## What to produce
Reproduce verbatim the part of the data below that begins with the line containing "Check the Carolina" and runs through the end of the data, including both ends.

(Stored data)
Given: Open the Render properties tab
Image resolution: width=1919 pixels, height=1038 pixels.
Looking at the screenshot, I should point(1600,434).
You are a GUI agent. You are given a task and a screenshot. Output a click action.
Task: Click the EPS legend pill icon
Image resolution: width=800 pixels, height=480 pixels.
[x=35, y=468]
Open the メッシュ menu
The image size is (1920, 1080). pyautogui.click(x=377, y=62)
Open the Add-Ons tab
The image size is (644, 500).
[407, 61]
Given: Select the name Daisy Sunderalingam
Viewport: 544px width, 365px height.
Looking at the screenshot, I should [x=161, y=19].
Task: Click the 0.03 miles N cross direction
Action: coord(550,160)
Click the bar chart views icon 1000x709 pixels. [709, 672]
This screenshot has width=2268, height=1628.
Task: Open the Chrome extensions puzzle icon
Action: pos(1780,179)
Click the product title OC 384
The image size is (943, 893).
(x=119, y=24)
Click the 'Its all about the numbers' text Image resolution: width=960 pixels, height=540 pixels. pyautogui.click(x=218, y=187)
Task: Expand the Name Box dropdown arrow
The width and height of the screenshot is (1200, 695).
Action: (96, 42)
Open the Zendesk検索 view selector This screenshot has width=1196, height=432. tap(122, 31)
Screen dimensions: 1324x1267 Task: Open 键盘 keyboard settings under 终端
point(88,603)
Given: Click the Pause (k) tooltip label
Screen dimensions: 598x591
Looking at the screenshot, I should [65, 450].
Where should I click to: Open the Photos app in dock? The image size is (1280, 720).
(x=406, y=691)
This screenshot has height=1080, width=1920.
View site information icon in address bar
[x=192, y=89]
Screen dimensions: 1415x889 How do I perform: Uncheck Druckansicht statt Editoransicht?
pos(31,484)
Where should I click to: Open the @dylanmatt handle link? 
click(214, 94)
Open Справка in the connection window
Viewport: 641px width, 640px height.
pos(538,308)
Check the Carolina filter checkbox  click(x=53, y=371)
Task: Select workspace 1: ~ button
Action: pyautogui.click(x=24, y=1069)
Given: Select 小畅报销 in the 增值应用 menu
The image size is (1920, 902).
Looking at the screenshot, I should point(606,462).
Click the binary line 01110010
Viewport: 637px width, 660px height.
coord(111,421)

## Written response
Check the Carolina filter checkbox  click(x=53, y=371)
Task: Select workspace 1: ~ button
Action: pyautogui.click(x=24, y=1069)
Given: Select 小畅报销 in the 增值应用 menu
The image size is (1920, 902).
Looking at the screenshot, I should point(606,462).
Click the binary line 01110010
Viewport: 637px width, 660px height.
coord(111,421)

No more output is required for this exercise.